→ WHAT YOU HAVE TO DO
In the stretch from the line containing "At what coordinates" through the end of the records, substitute "Cancel" for "Close" and give those lines again with nothing else changed. Leave the pictures out.

(Records of finding words and elements)
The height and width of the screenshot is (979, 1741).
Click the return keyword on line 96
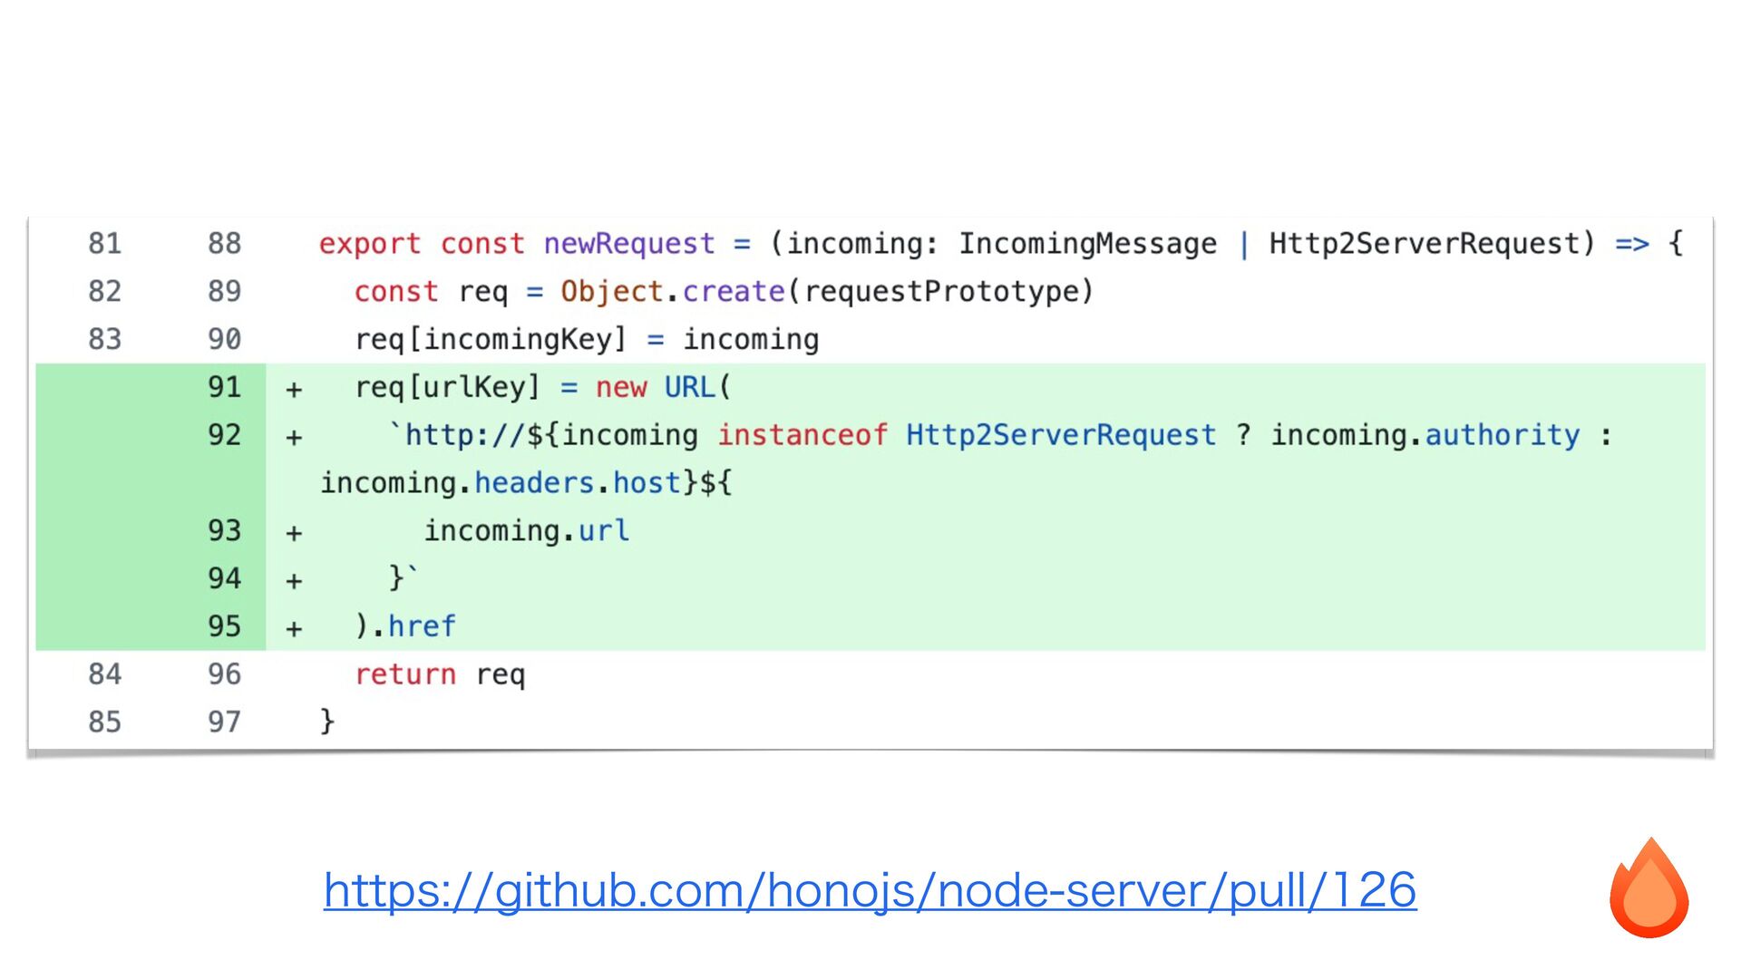405,674
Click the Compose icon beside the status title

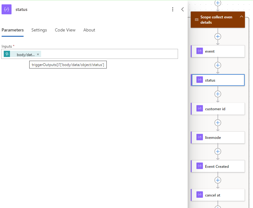pos(6,9)
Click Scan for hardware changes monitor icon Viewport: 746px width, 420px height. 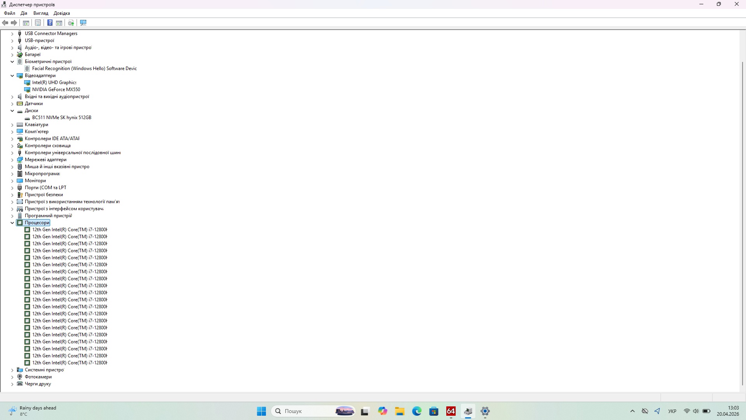coord(83,23)
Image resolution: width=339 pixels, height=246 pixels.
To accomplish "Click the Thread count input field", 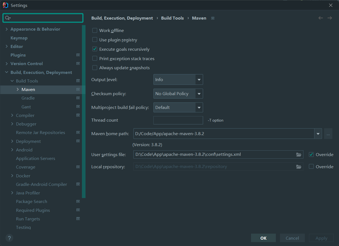I will tap(178, 120).
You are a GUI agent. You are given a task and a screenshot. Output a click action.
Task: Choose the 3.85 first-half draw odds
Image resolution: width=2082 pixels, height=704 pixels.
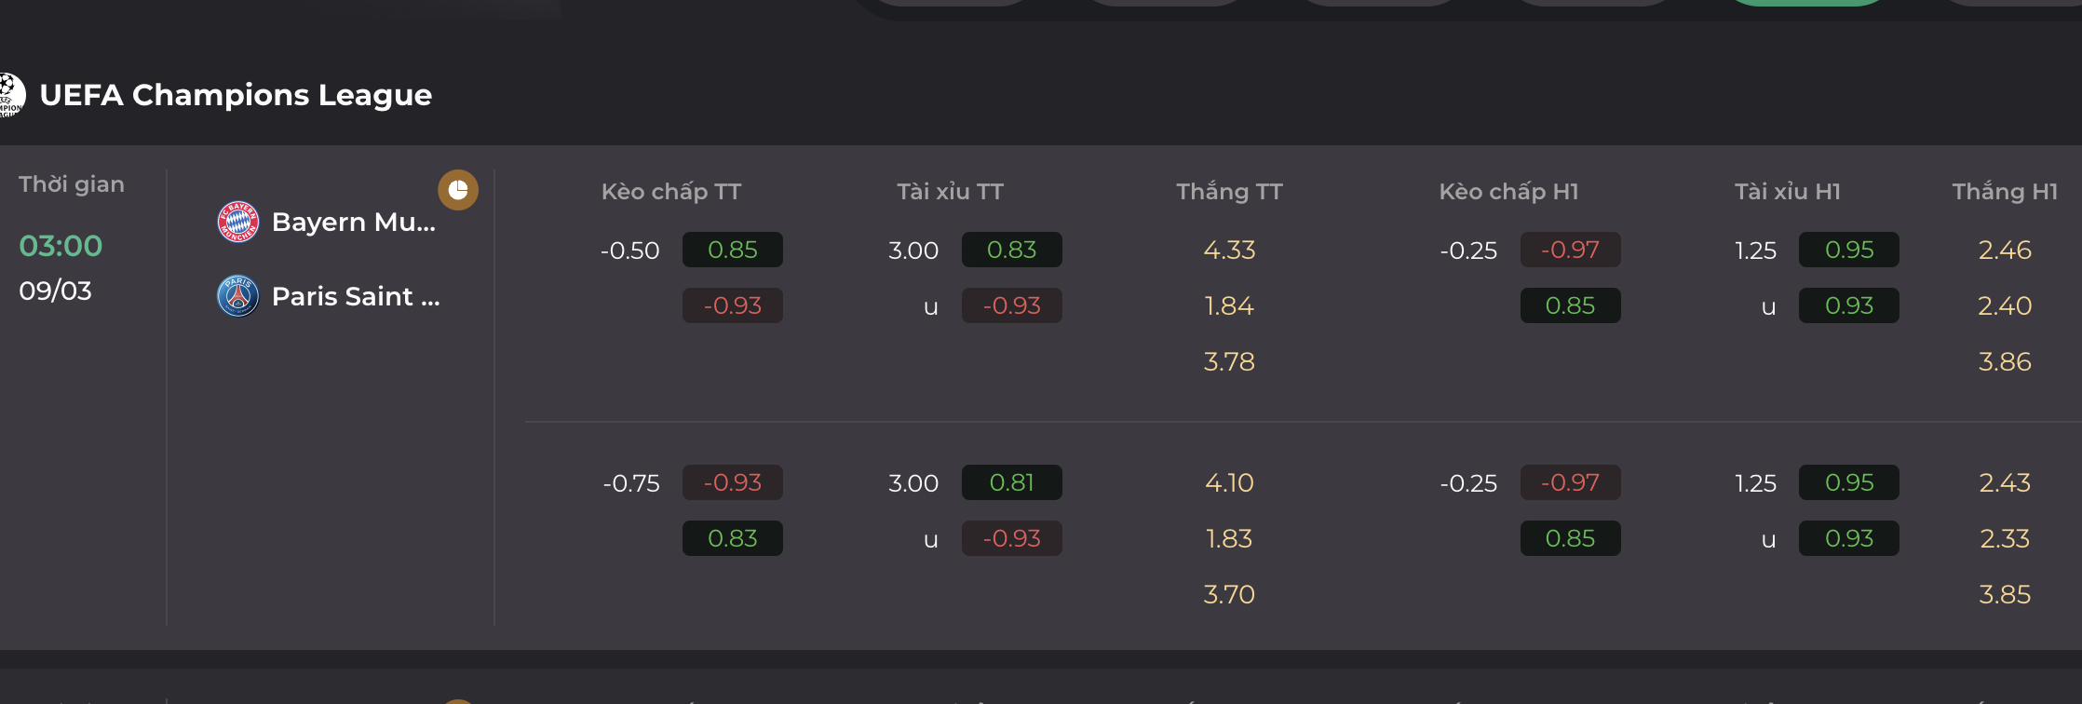click(2005, 594)
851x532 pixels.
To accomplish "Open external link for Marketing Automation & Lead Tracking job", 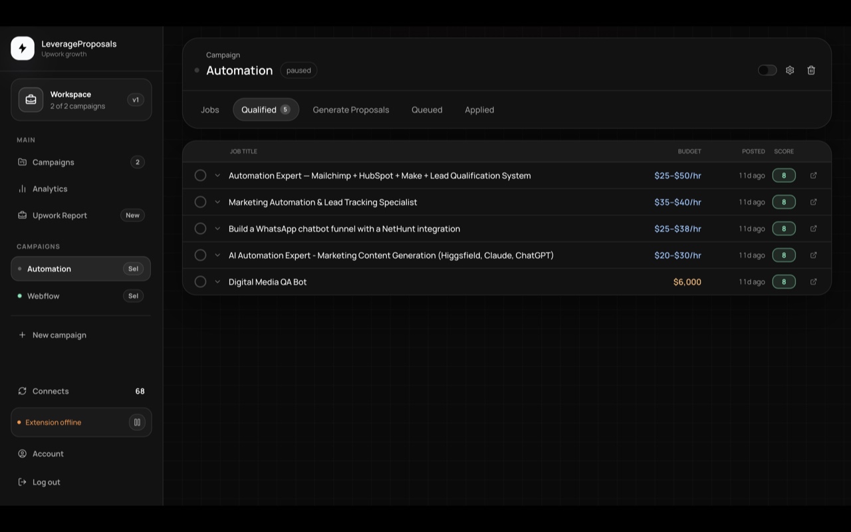I will click(x=813, y=201).
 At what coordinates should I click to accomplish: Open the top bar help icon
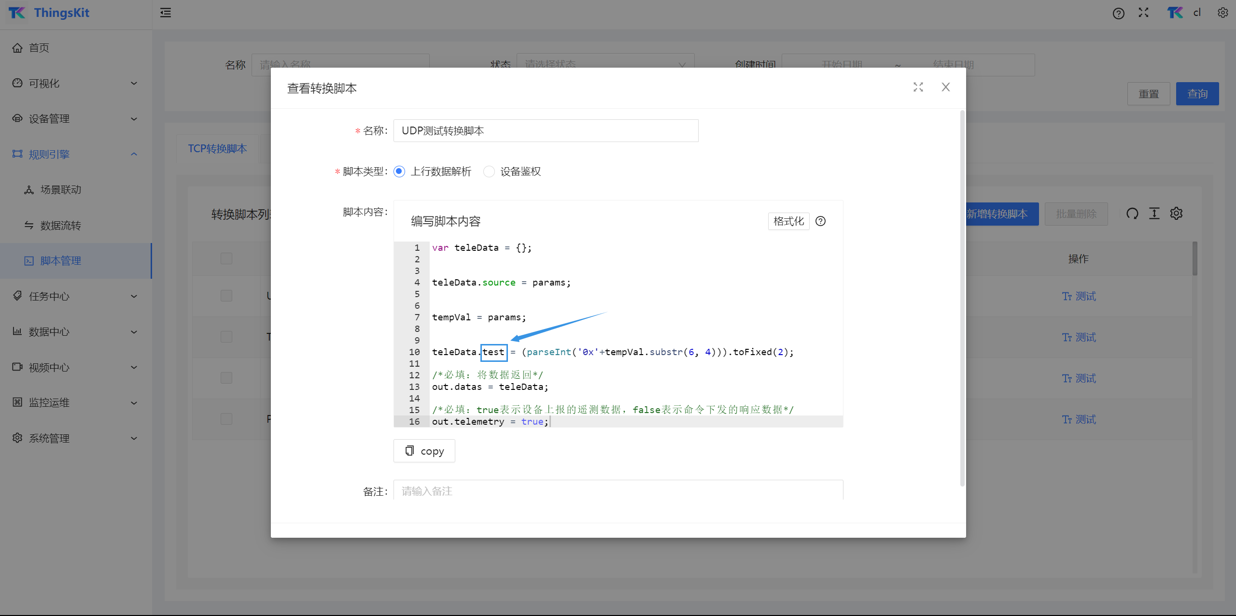coord(1118,13)
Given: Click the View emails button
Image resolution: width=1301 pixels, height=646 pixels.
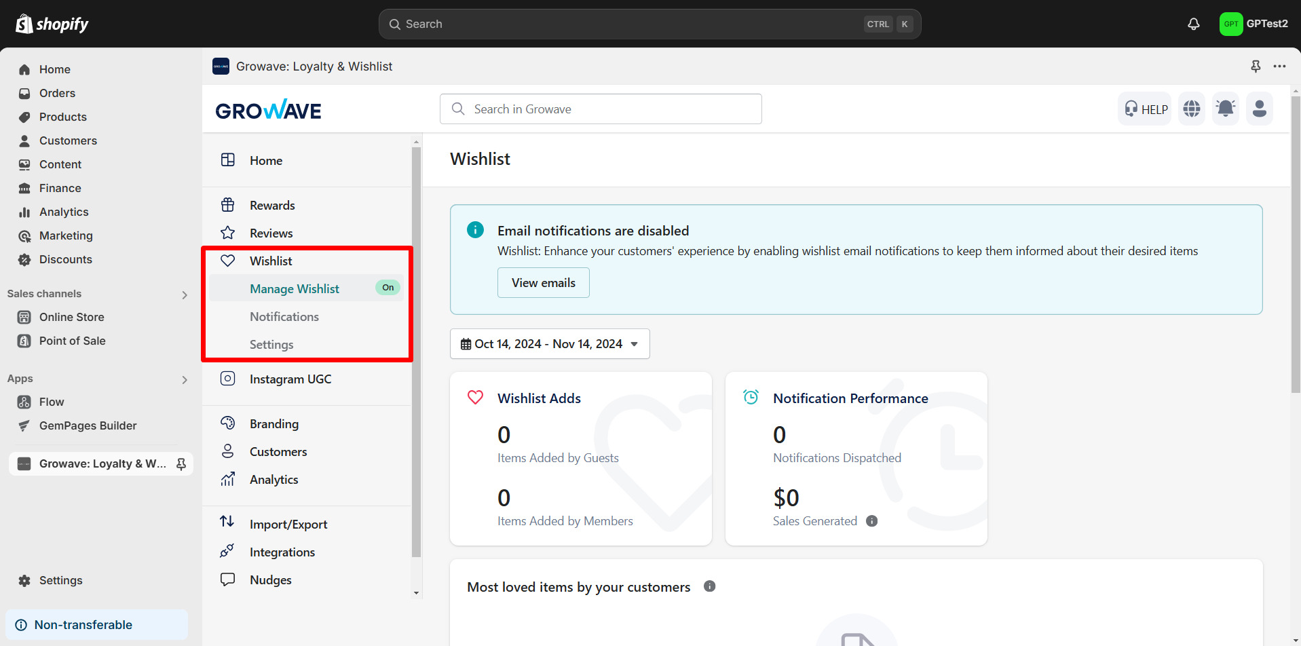Looking at the screenshot, I should 543,283.
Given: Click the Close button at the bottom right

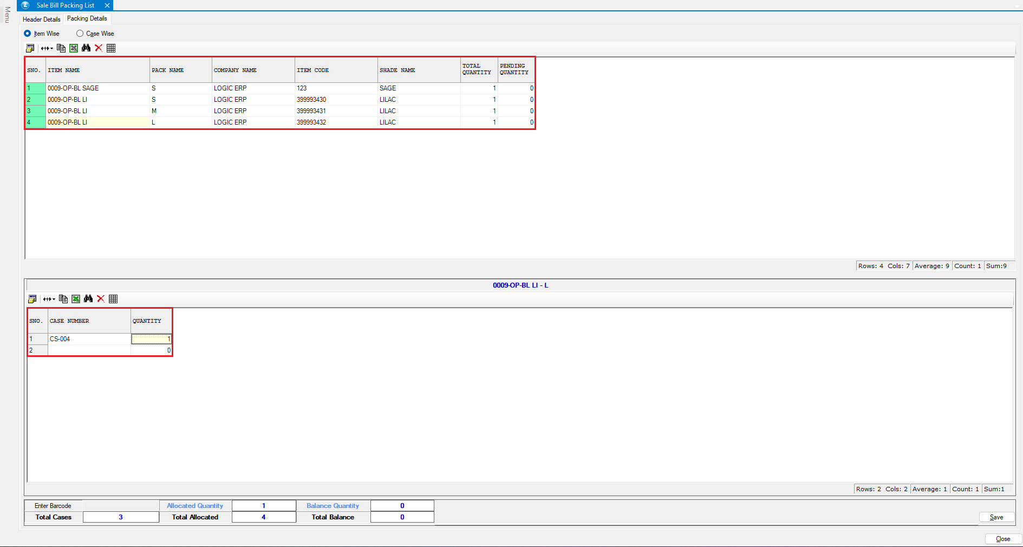Looking at the screenshot, I should click(x=1002, y=539).
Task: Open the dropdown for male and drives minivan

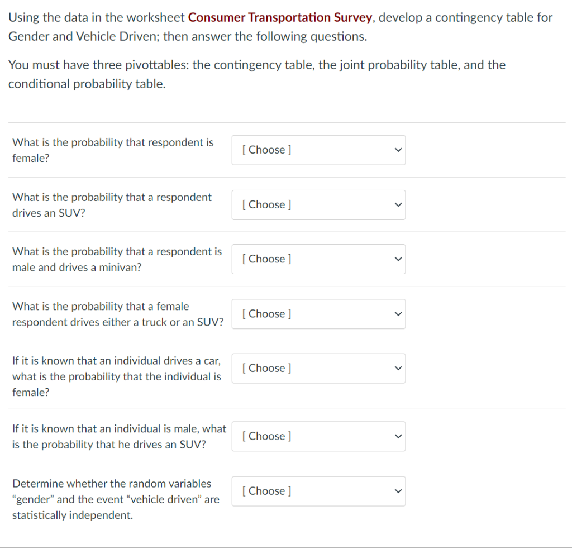Action: click(318, 259)
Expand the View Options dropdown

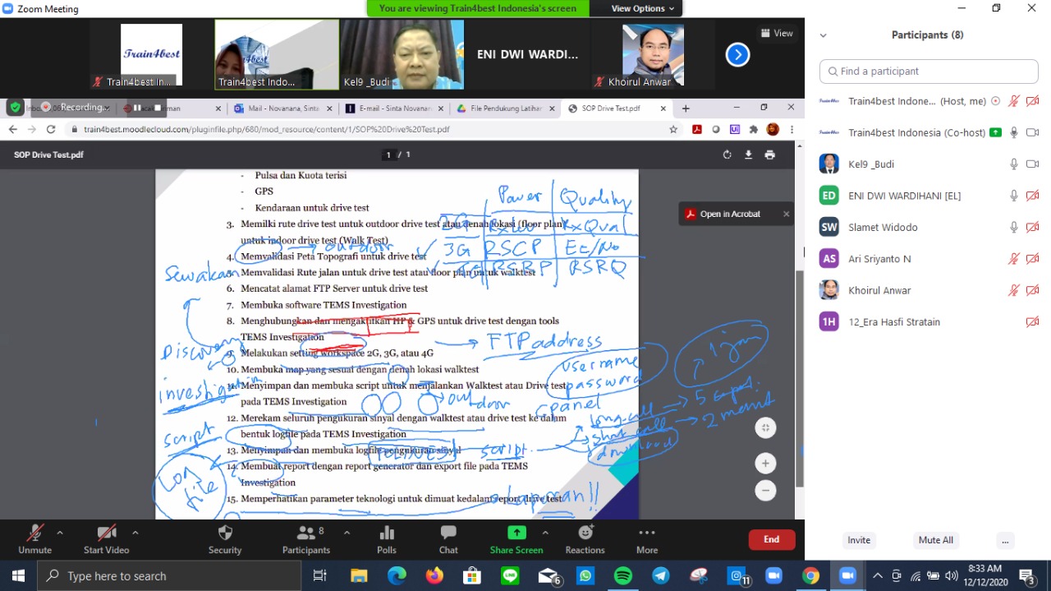[643, 8]
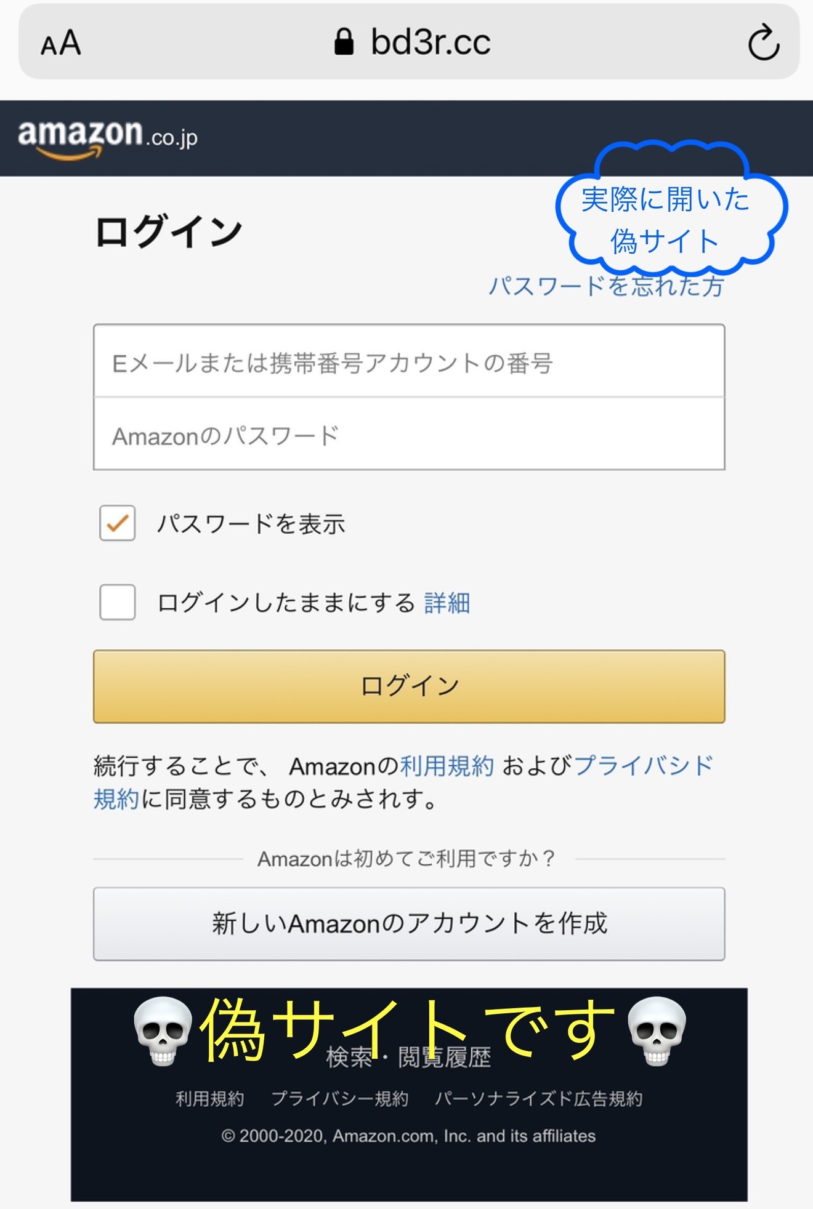813x1209 pixels.
Task: Click 新しいAmazonのアカウントを作成 button
Action: (409, 924)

→ TASK RESPONSE
 At what coordinates should I click to accomplish: Open the top bar help icon
coord(1118,13)
Given: Click the View emails button
Image resolution: width=1301 pixels, height=646 pixels.
Looking at the screenshot, I should 543,283.
Given: Click the Cancel button at the bottom right

Looking at the screenshot, I should click(x=1002, y=539).
Task: Open the dropdown for male and drives minivan

Action: click(318, 259)
Expand the View Options dropdown

[643, 8]
813x1209 pixels.
Task: Click 新しいAmazonのアカウントを作成 button
Action: (409, 924)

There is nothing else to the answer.